Adelaide Easley was born on 18 December 1902 in Colorado Springs, Colorado. In 1924 she obtained an A.B. degree from Colorado College, which is located in Colorado Springs. From 1925 to 1926 she served in the capacity of Fellow at Northwestern University. She earned an M.A. degree from Northwestern in 1926 and from 1926 to 1928 was an instructor in physics at that same institution. Her scientific brilliance would have assured her of a prestigious career rising to the top of academia - but in 1928 she was persuaded to apply her skills for the benefit of industry, and began her long and impressive career at General Electric. She started as a research physicist in the Lamp Development Laboratory, and was one of the first women to enter the field of Lamp Research.

Miss Easley worked with many of the noted researchers of the past. Included in this group were W. E. Forsythe and B. T. Barnes. A review of some of her published works shows that she worked on the new Sunlamp, the spectrum of the tungsten arc, the photoflash lamp, a falling plate flashometer, a method of measuring the maximum intensity from the photoflash lamp1, a rotating flashometer1 as well as ultraviolet sources and their radiation. She later became an expert on the measurement of electron temperatures which greatly facilitated the development of the fluorescent lamp2,3.

The NELA report system shows that she studied rhenium filaments, the thermionic characteristics of fluorescent lamp electrodes, getters in incandescent lamps, as well as the characteristics of tungsten filaments and the relationship of parameters.

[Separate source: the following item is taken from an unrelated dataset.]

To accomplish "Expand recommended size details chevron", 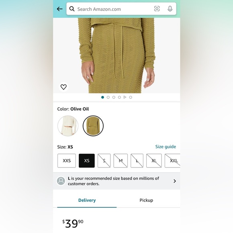I will [x=175, y=181].
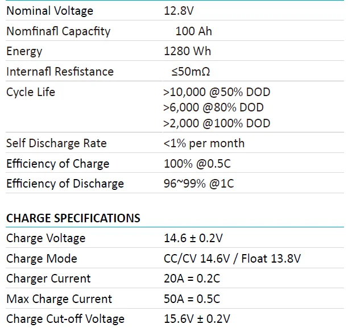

Adelaide Easley was a key witness in court litigations between GE and the Munder Electrical Company. These litigations were carried out in the 1930s and concerned the photoflash lamp (see U. S. Circuit Court of Appeals for the First Circuit. October Term, 1938, No. 3441 and District Court of the U. S. District of Massachusetts, In Equity No. 4155).

Miss Easley retired in 1961 due to illness; she passed away on 8 October 1975.

  1. "She Fired 300,000 Flashbulbs", John Price, Popular Photography, Nov 1939, pp.36-37,108-110.
  2. "Five Feminine Researchers have Share in GE Lamp Development", The GE Lamp Maker, Vol.1 No.5, December 1948, pp.13-15.
  3. "Allis in Wonderland - Physics for Profit and Fun", John F. Wamouth, Physics Today, Vol.54 No.2, Jun 2000, pp.38-42.